_What you will do:_ Rewrite the listing below, putting "Window size" wherever "Viewport" appears and keeping everything else the same.

--- Material for this exercise ---

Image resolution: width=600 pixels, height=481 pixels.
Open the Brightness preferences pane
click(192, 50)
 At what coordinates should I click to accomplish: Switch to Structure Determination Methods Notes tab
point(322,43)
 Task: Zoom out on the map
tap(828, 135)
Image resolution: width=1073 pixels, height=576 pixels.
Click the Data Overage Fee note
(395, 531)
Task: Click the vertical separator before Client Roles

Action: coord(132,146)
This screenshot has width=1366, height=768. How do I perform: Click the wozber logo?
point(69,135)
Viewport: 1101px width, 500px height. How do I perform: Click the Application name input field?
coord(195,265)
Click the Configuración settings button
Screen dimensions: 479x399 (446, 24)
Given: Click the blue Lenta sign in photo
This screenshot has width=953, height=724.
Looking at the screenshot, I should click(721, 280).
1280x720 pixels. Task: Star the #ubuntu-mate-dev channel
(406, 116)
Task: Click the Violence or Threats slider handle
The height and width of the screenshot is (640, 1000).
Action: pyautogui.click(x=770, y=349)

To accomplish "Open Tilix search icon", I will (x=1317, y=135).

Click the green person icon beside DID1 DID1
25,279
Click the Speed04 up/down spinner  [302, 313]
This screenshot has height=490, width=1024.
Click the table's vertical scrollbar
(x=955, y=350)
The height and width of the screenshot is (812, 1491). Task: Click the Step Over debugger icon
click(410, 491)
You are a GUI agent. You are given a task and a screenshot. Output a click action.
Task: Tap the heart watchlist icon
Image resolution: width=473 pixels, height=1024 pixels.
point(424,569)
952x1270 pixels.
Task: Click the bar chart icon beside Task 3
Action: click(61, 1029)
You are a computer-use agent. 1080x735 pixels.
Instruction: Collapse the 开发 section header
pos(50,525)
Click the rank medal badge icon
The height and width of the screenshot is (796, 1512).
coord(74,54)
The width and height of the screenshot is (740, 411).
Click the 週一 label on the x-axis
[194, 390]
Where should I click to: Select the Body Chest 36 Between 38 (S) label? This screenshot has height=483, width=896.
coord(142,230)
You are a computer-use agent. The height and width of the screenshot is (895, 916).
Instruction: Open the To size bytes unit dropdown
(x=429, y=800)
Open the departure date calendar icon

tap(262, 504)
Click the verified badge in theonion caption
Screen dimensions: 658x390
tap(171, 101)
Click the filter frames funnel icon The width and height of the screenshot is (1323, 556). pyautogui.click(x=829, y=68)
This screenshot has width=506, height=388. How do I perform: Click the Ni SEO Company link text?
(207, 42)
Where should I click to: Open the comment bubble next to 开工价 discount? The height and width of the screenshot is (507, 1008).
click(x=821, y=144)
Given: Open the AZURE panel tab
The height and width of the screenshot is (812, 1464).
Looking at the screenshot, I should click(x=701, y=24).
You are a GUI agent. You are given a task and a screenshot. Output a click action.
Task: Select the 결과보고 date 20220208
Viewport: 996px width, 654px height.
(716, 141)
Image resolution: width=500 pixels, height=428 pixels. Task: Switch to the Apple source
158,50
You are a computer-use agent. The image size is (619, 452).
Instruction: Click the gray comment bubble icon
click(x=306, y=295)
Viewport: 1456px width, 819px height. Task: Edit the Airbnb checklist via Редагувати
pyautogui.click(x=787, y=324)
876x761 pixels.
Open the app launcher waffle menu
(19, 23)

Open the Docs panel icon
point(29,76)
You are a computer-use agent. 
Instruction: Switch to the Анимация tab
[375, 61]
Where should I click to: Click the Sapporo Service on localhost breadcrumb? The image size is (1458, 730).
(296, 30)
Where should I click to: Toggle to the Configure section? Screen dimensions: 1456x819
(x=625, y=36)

---

_Solution:_
Image resolution: width=600 pixels, height=481 pixels.
Open the Brightness preferences pane
click(192, 50)
 At what coordinates should I click to accomplish: Switch to Structure Determination Methods Notes tab
point(322,43)
 Task: Zoom out on the map
tap(828, 135)
Image resolution: width=1073 pixels, height=576 pixels.
Click the Data Overage Fee note
(395, 531)
Task: Click the vertical separator before Client Roles

Action: coord(132,146)
This screenshot has width=1366, height=768. How do I perform: Click the wozber logo?
point(69,135)
Window size: 1101px width, 500px height. How do I perform: Click the Application name input field?
coord(195,265)
Click the Configuración settings button
Screen dimensions: 479x399 (446, 24)
Given: Click the blue Lenta sign in photo
This screenshot has width=953, height=724.
Looking at the screenshot, I should click(721, 280).
1280x720 pixels. Task: Star the #ubuntu-mate-dev channel
(406, 116)
Task: Click the Violence or Threats slider handle
The height and width of the screenshot is (640, 1000).
Action: pyautogui.click(x=770, y=349)

To accomplish "Open Tilix search icon", I will (x=1317, y=135).

Click the green person icon beside DID1 DID1
25,279
Click the Speed04 up/down spinner  [302, 313]
This screenshot has height=490, width=1024.
Click the table's vertical scrollbar
(x=955, y=350)
The height and width of the screenshot is (812, 1491). Task: Click the Step Over debugger icon
click(410, 491)
You are a GUI agent. You are given a task and a screenshot. Output a click action.
Task: Tap the heart watchlist icon
Image resolution: width=473 pixels, height=1024 pixels.
point(424,569)
952x1270 pixels.
Task: Click the bar chart icon beside Task 3
Action: click(61, 1029)
You are a computer-use agent. 1080x735 pixels.
Instruction: Collapse the 开发 section header
pos(50,525)
Click the rank medal badge icon
The height and width of the screenshot is (796, 1512).
coord(74,54)
The width and height of the screenshot is (740, 411).
Click the 週一 label on the x-axis
[194, 390]
Where should I click to: Select the Body Chest 36 Between 38 (S) label? This screenshot has height=483, width=896.
coord(142,230)
You are a computer-use agent. The height and width of the screenshot is (895, 916).
Instruction: Open the To size bytes unit dropdown
(x=429, y=800)
Open the departure date calendar icon

tap(262, 504)
Click the verified badge in theonion caption
Screen dimensions: 658x390
tap(171, 101)
Click the filter frames funnel icon The width and height of the screenshot is (1323, 556). pyautogui.click(x=829, y=68)
This screenshot has width=506, height=388. How do I perform: Click the Ni SEO Company link text?
(207, 42)
Where should I click to: Open the comment bubble next to 开工价 discount? The height and width of the screenshot is (507, 1008).
click(x=821, y=144)
Given: Open the AZURE panel tab
The height and width of the screenshot is (812, 1464).
Looking at the screenshot, I should click(x=701, y=24).
You are a GUI agent. You are given a task and a screenshot. Output a click action.
Task: Select the 결과보고 date 20220208
Window size: 996px width, 654px height.
(716, 141)
Image resolution: width=500 pixels, height=428 pixels. Task: Switch to the Apple source
158,50
You are a computer-use agent. The image size is (619, 452).
Instruction: Click the gray comment bubble icon
click(x=306, y=295)
Window size: 1456px width, 819px height. Task: Edit the Airbnb checklist via Редагувати
pyautogui.click(x=787, y=324)
876x761 pixels.
Open the app launcher waffle menu
(19, 23)

Open the Docs panel icon
point(29,76)
You are a computer-use agent. 
Instruction: Switch to the Анимация tab
[375, 61]
Where should I click to: Click the Sapporo Service on localhost breadcrumb? The image size is (1458, 730).
(296, 30)
Where should I click to: Toggle to the Configure section? Screen dimensions: 1456x819
(x=625, y=36)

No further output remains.